Jeśli komisja miała być źródłem oczyszczenia życia publicznego, to obawiam się, że to oczekiwanie spełnia się w bardzo ograniczonym zakresie. Uważam, że komisja śledcza działa źle, i mam nadzieję, że to się zmieni. Jej członkowie powinni przed sobą i przed swoimi partiami odpowiedzieć na pytanie o cel działania: czy jest to dochodzenie do prawdy i wyciągnięcie wniosków na przyszłość, także w postulatach dotyczących zmiany systemu prawnego, czy też walka z prezydentem, z bogatymi, z kapitalistycznym ustrojem naszego państwa, ze wszystkim, co w ciągu 15 lat osiągnięto.

Jeśli wybiorą pierwszą odpowiedź, muszą zmienić sposób działania: powrócić do mandatu komisji, skupić się wyłącznie na faktach, przestać wyrażać oceny i opinie przed zakończeniem pracy komisji, nie ujawniać tajnych dokumentów, nie grozić świadkom zabezpieczeniem majątku, nie poniżać ich, nie pognębiać każdego, kto myśli inaczej, nie kłamać.

Zmienić się muszą również inne osoby dramatu.

Od Jana Kulczyka oczekiwałabym, że jak najszybciej złoży wyjaśnienia przed komisją. Każdy świadek ma prawo zachorować, ale w tej sytuacji tylko osobista obecność Jana Kulczyka może rozwiać różne domysły i interpretacje. Nie jest dobrym pomysłem kontaktowanie się z polską opinią publiczną za pośrednictwem "Financial Timesa". Sprawa jest incydentalna, a roztaczanie przed światem wizji Polski jako państwa totalnie nieprzyjaznego dla kapitału i nieprzewidywalnego szkodzi wizerunkowi kraju, szkodzi już istniejącym i potencjalnym inwestycjom.

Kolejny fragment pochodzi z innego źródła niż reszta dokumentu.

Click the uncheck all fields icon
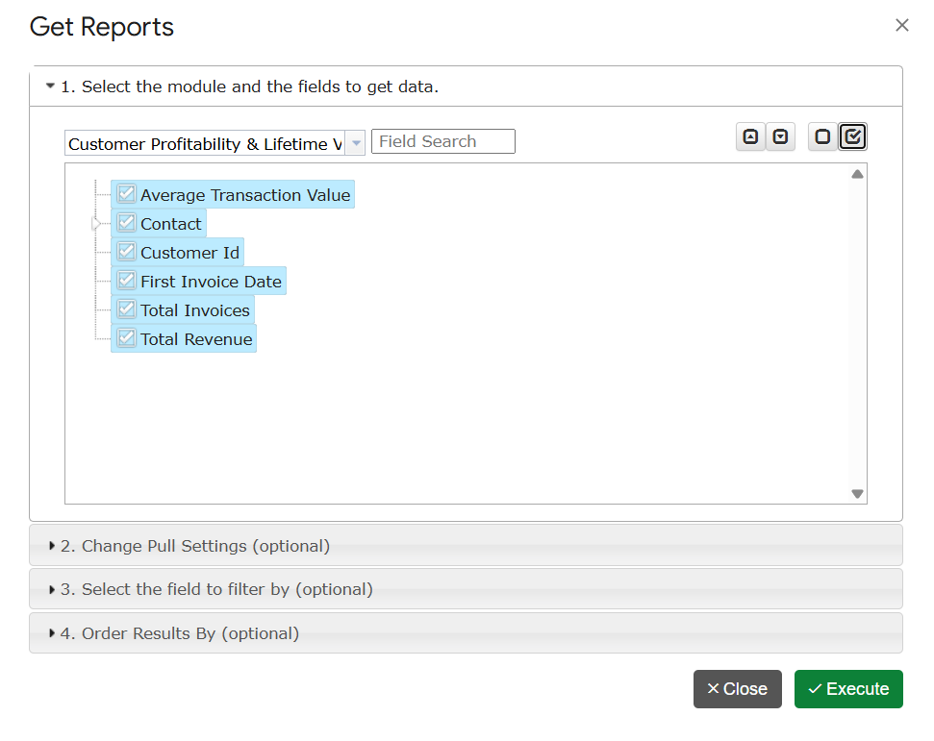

Od mediów oczekuję większego dystansu. Rozumiem, że aferalne tytuły czołówek, choćby oparte tylko na przypuszczeniach czy spekulacjach, są chwytliwe. Pokazują jednak Polskę w krzywym zwierciadle, wyłącznie jako kraj afer, korupcji, działania poza prawem lub na jego krawędzi, powiązań prawie mafijnych. Wywołują psychozę, która prowadzi do społecznej akceptacji fałszywych oskarżeń czy zbyt daleko idących uogólnień typu, że jak bogaty, to złodziej.

To ogromna odpowiedzialność - zachować odwagę w ujawnianiu zła i zachować równowagę w kreowaniu sensacji.

Od polityków należy oczekiwać opamiętania - walka o władzę nie może przesłaniać podstawowego celu jej sprawowania, a jest nim dobro publiczne, dobro państwa, dobro obywateli. Sianie nienawiści, pogłębianie podziałów, szukanie nowego, wspólnego wroga, tani populizm - zaprzeczają deklarowanym przez większość intencjom. Stwarzają też wrażenie niepokoju, braku stabilizacji, zwiększają poczucie niepewności.

Od przedsiębiorców i ich organizacji oczekuję stanowczego odcinania się od wszelkich przejawów łamania zasad w biznesie, ale równie stanowczej obrony tych, którzy stają się ofiarami bezprawia, pomówienia, manipulacji.

Od wszystkich - zachowania obywatelskiego umiaru. Stoimy przed groźbą utraty przez państwo resztek społecznego zaufania i ostatecznej izolacji władzy i politycznych elit od społeczeństwa.